[Word and element location data]
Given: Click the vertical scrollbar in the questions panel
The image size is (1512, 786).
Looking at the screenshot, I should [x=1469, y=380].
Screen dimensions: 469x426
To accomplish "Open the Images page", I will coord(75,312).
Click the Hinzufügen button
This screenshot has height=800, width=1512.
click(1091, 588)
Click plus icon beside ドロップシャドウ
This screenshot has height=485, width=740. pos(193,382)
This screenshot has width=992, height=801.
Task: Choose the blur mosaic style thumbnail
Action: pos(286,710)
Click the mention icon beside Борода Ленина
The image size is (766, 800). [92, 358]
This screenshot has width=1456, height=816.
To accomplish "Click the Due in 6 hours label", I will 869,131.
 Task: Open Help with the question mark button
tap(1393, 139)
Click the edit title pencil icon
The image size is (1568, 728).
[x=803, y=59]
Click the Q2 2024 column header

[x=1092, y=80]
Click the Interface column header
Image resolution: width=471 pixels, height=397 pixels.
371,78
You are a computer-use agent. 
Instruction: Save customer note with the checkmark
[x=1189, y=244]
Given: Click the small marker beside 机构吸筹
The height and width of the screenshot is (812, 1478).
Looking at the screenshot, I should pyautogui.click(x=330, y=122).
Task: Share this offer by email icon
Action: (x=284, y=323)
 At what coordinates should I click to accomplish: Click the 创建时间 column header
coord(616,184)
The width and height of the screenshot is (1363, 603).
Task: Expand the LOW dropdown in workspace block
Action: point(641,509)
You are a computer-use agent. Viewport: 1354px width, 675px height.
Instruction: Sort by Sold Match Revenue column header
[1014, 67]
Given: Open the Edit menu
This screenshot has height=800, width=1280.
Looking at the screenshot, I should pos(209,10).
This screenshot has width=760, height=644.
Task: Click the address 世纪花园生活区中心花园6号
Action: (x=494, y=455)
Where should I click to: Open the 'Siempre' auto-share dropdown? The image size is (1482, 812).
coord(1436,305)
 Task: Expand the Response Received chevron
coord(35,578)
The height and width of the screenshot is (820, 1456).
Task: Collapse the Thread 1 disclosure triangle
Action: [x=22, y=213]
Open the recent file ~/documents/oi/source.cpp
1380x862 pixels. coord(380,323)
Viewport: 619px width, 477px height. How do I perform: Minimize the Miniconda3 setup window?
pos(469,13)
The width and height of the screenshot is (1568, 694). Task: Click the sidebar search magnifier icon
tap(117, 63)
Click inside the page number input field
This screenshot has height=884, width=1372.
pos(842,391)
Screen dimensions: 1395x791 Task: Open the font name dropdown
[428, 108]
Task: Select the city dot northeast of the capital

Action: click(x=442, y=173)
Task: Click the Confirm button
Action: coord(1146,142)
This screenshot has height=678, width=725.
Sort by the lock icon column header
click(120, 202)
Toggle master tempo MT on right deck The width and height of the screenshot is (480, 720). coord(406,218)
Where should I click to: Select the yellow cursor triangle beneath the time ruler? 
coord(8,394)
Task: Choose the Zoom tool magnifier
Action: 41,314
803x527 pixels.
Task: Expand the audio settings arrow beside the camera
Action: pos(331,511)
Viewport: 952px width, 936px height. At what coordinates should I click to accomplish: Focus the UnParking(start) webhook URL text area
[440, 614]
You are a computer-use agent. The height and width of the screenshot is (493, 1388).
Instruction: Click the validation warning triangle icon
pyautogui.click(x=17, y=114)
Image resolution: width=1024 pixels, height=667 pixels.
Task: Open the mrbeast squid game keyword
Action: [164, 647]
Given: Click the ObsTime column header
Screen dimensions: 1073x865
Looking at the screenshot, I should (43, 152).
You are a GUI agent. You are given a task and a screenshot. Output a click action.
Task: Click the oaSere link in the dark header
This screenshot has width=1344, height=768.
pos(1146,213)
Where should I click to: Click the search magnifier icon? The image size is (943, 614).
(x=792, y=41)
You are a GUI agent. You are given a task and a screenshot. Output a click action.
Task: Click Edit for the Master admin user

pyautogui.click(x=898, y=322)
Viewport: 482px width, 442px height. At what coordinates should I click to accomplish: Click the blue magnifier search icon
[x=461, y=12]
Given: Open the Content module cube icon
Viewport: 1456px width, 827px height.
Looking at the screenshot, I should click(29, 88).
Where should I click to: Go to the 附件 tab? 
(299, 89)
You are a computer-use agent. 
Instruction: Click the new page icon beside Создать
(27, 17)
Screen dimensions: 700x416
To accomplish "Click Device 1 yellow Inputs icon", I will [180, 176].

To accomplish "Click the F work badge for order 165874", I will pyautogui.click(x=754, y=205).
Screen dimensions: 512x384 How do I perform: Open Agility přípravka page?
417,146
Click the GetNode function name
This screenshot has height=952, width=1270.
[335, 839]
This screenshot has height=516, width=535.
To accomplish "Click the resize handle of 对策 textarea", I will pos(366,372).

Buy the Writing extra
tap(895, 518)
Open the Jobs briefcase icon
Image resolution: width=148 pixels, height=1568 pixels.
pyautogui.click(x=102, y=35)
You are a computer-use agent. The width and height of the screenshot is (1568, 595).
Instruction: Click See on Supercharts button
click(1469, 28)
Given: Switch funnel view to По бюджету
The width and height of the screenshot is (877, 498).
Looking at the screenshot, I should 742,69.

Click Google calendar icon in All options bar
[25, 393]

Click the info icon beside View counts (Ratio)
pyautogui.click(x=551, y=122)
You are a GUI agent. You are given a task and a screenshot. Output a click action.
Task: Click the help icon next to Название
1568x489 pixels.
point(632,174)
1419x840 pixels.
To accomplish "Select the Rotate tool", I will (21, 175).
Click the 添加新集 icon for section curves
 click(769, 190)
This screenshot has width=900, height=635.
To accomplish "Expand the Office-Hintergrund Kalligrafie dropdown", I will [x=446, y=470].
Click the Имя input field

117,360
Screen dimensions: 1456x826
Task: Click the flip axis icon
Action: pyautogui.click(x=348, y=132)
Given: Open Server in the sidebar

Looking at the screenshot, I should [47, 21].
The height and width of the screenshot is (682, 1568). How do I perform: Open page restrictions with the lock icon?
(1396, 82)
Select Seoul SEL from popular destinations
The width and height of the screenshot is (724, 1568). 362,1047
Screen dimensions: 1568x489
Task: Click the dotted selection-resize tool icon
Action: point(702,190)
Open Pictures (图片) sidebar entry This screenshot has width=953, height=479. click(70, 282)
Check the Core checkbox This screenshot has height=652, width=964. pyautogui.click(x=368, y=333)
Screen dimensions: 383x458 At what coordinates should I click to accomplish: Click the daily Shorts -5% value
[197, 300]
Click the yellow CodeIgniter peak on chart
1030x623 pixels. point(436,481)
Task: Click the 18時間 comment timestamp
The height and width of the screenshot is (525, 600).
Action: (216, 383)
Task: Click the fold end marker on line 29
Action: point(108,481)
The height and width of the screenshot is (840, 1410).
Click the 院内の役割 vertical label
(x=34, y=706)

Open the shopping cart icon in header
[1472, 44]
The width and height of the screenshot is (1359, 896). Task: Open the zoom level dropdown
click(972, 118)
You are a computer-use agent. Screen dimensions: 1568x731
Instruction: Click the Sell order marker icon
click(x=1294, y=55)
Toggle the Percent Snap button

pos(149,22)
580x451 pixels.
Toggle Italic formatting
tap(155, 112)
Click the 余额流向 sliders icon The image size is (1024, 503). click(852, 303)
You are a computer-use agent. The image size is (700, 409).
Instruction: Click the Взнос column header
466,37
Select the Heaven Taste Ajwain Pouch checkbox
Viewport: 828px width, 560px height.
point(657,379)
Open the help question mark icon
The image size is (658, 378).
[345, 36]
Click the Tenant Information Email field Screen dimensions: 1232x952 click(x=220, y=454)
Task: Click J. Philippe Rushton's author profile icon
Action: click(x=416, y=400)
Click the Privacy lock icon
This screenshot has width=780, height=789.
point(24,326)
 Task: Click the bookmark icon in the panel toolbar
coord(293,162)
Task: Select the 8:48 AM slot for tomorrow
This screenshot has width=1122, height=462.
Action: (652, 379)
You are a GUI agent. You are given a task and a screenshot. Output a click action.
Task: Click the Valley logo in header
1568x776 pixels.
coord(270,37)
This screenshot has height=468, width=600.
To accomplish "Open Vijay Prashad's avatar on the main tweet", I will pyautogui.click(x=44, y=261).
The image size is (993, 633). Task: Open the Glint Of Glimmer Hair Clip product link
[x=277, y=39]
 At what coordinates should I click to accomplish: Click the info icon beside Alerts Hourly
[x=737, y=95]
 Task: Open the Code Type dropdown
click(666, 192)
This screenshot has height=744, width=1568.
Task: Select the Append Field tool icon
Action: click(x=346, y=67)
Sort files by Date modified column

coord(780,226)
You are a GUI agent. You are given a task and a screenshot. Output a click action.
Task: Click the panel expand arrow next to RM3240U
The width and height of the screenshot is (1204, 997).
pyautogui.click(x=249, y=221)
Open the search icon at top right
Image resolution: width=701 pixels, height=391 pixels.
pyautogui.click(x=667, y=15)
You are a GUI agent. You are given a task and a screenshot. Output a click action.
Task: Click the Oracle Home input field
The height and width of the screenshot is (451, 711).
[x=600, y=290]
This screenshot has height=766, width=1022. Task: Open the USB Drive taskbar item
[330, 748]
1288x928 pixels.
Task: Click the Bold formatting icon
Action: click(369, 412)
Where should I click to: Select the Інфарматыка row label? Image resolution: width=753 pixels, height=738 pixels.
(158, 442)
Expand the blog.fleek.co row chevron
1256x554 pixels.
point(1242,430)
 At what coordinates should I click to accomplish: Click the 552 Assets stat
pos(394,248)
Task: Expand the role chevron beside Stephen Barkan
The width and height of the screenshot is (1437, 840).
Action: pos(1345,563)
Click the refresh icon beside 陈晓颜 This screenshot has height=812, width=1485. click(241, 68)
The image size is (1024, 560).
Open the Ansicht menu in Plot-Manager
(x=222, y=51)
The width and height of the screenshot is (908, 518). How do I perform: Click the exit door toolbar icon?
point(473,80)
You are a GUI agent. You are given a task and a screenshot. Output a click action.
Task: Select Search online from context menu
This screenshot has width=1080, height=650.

Exercise prompt ▸
Copy out, word for word, the stretch of the records from their first line through the line containing "Looking at the screenshot, I should [x=1469, y=380].".

Response to this task ▸
Given: Click the vertical scrollbar in the questions panel
The image size is (1512, 786).
Looking at the screenshot, I should [x=1469, y=380].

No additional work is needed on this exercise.